(Stored data)
+++

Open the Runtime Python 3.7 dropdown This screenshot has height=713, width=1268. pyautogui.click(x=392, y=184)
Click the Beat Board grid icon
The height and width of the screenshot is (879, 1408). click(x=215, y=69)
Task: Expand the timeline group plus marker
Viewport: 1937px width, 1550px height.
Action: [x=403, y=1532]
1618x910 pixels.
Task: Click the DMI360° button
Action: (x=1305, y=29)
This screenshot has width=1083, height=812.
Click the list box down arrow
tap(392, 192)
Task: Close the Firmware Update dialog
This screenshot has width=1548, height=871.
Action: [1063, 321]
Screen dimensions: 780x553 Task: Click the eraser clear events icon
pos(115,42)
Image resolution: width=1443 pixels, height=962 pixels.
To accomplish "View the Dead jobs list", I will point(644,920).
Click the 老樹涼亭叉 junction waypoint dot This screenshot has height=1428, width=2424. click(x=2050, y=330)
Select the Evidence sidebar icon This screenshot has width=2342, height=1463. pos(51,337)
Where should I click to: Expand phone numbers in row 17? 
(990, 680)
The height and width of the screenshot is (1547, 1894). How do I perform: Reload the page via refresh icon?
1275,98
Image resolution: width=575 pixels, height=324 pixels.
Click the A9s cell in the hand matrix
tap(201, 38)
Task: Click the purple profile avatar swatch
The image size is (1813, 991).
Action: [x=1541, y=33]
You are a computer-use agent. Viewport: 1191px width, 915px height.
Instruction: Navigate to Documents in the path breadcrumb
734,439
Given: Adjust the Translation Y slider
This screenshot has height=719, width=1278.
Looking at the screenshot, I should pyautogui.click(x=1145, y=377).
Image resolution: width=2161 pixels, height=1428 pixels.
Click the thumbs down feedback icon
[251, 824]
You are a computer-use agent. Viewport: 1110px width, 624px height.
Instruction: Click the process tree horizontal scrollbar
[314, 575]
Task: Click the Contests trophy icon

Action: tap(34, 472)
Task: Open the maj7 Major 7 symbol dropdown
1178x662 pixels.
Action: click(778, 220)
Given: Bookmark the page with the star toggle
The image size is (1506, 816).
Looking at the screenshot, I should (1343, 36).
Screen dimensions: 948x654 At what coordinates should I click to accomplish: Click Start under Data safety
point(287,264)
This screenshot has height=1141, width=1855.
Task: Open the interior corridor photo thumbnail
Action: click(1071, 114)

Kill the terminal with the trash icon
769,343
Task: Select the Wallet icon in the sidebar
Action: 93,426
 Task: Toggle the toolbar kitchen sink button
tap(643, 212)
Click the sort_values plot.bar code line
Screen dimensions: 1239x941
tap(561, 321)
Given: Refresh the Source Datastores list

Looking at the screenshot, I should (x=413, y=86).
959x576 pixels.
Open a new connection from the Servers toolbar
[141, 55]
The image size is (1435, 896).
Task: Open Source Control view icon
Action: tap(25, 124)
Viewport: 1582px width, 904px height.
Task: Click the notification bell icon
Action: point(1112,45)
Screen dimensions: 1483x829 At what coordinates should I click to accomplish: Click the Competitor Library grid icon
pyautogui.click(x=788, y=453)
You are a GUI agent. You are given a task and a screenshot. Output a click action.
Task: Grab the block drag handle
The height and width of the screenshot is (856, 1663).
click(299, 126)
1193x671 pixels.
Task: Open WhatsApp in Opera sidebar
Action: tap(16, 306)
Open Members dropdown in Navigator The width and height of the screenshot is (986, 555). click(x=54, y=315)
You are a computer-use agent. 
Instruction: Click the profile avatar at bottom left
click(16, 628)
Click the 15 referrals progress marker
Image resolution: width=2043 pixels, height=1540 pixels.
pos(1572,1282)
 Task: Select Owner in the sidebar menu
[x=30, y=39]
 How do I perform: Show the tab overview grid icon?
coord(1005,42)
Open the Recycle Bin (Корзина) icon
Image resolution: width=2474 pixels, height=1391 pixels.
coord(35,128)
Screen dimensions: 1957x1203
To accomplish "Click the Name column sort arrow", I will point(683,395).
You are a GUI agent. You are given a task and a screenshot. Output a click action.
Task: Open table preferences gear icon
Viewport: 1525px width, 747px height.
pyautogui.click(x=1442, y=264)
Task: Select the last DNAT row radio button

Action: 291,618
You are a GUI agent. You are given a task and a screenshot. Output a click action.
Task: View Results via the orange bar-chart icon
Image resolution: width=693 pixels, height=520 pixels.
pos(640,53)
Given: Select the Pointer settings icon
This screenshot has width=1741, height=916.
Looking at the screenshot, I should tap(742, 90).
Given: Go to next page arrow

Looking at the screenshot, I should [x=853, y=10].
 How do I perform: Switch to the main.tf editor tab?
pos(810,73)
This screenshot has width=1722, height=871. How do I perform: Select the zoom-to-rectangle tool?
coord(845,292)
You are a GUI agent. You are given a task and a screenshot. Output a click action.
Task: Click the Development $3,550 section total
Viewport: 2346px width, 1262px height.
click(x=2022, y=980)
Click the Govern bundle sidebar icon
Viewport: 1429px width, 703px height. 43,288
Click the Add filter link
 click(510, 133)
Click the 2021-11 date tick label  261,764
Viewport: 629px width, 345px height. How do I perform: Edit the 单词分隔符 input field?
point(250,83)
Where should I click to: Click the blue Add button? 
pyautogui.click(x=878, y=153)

+++

Task requirements: The answer needed is a single number: how many lines in the records above hold the string "computer". Please write nothing else.

Result: 3